I didn’t want her to either. I wanted her. “Run away with me, witch,” I growled against her skin, breathing in the scent of wood-smoke and juniper and lemon. “Run away with me tonight. You won’t have to marry him. You won’t have to do anything you don’t want to do.”
“Yes,” she whispered, kissing my cheek, my lips, my neck. “We’ll run away. We’ll cross mountains. We’ll cross seas. We’ll do everything.”
“The wolf and the witch?” I asked, lifting her into my arms.
“The witch and the wolf,” she commanded, running her fingers through my hair.
Promises, promises, promises. We made a thousand promises to each other that night, as we made love beneath the pine trees on the edge of the moonlit lake. Hours later, I carried her back to Gedi’s house. We slept side by side on a pile of quilts next to a dying fire.
When I awoke, Eva had already gone.
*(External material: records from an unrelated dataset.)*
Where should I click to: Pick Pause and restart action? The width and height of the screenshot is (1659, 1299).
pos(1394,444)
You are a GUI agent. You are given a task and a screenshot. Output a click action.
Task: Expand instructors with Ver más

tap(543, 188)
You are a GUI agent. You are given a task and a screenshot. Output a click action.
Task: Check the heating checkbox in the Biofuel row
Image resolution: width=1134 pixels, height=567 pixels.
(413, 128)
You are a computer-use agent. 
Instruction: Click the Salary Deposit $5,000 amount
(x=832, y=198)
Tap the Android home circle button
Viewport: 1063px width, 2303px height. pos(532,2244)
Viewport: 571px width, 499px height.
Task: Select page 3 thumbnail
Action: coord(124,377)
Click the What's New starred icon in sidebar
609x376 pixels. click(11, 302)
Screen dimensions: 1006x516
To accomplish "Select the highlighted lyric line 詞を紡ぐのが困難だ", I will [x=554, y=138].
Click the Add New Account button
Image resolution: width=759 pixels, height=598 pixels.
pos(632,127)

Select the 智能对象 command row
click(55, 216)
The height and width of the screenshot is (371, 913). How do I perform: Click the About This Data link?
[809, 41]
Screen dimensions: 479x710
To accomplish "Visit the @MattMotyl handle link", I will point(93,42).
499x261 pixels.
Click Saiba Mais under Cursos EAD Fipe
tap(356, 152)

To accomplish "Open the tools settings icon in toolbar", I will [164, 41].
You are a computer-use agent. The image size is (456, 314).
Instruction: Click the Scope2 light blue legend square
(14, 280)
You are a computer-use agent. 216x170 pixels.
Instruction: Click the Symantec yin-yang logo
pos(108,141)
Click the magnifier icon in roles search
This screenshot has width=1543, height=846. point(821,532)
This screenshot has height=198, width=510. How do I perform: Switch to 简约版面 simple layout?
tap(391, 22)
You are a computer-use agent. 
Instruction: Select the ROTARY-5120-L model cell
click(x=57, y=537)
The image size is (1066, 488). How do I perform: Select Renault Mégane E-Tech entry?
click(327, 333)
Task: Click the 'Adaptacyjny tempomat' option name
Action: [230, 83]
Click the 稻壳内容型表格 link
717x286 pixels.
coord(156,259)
That night would be the first of the full moon, so I spent most of the day brooding in front of Gedi’s house. After my transformation, I raced to the village, then skulked at the tree line closest to Eva’s scent until sunrise. I risked the daylight and allowed several women to catch sight of me before retreating into the woods. The old woman’s movements were slow and clumsy that whole day, and the dark half-moons under her eyes betrayed her own sleepless night. Near sunset, when Eva still hadn’t returned, Gedi seated herself beside me.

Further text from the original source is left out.